[Start of Records for this task]

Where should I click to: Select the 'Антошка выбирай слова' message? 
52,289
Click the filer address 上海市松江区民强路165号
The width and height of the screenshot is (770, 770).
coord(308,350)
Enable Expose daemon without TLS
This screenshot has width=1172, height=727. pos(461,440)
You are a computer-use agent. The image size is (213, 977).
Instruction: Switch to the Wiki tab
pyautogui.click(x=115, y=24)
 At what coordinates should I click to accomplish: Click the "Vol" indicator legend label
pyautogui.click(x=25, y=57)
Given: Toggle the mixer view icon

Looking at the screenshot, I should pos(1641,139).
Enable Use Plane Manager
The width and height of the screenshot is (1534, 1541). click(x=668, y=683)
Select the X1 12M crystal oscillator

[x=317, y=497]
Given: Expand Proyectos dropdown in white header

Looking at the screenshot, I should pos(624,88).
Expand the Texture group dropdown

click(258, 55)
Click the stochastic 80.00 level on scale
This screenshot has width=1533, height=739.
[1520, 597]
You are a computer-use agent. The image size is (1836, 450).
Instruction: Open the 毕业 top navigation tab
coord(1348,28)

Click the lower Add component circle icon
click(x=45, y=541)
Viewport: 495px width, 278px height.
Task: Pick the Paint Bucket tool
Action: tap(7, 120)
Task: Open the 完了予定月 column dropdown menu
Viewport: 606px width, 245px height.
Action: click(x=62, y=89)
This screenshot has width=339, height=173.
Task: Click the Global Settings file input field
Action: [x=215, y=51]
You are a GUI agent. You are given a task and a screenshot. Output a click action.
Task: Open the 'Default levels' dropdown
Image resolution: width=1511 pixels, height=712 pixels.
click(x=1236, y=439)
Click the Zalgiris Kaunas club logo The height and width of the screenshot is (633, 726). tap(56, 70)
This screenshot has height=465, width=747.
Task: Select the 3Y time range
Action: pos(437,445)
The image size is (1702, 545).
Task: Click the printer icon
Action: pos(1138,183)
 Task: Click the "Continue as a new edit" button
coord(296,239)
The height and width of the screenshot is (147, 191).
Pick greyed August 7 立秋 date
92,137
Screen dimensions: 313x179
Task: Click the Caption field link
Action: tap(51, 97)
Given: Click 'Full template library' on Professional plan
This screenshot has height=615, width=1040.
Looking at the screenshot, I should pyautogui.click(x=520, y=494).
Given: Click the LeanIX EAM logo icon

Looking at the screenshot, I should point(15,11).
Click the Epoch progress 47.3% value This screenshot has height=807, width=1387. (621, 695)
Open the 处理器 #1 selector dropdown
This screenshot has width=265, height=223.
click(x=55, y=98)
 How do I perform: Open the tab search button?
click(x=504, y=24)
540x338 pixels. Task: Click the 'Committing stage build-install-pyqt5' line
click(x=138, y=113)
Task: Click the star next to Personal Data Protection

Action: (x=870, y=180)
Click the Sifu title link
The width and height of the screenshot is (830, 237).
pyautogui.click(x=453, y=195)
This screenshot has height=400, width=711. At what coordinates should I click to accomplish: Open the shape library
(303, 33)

[End of Records for this task]

_Aim_: Output the data verbatim, from the very first line through the line containing "Action: [x=215, y=51]", with both ends included.

_Written solution_:
Where should I click to: Select the 'Антошка выбирай слова' message? 
52,289
Click the filer address 上海市松江区民强路165号
The width and height of the screenshot is (770, 770).
coord(308,350)
Enable Expose daemon without TLS
This screenshot has width=1172, height=727. pos(461,440)
You are a computer-use agent. The image size is (213, 977).
Instruction: Switch to the Wiki tab
pyautogui.click(x=115, y=24)
 At what coordinates should I click to accomplish: Click the "Vol" indicator legend label
pyautogui.click(x=25, y=57)
Given: Toggle the mixer view icon

Looking at the screenshot, I should pos(1641,139).
Enable Use Plane Manager
The width and height of the screenshot is (1534, 1541). click(x=668, y=683)
Select the X1 12M crystal oscillator

[x=317, y=497]
Given: Expand Proyectos dropdown in white header

Looking at the screenshot, I should pos(624,88).
Expand the Texture group dropdown

click(258, 55)
Click the stochastic 80.00 level on scale
This screenshot has width=1533, height=739.
[1520, 597]
You are a computer-use agent. The image size is (1836, 450).
Instruction: Open the 毕业 top navigation tab
coord(1348,28)

Click the lower Add component circle icon
click(x=45, y=541)
Viewport: 495px width, 278px height.
Task: Pick the Paint Bucket tool
Action: tap(7, 120)
Task: Open the 完了予定月 column dropdown menu
Viewport: 606px width, 245px height.
Action: click(x=62, y=89)
This screenshot has width=339, height=173.
Task: Click the Global Settings file input field
Action: [x=215, y=51]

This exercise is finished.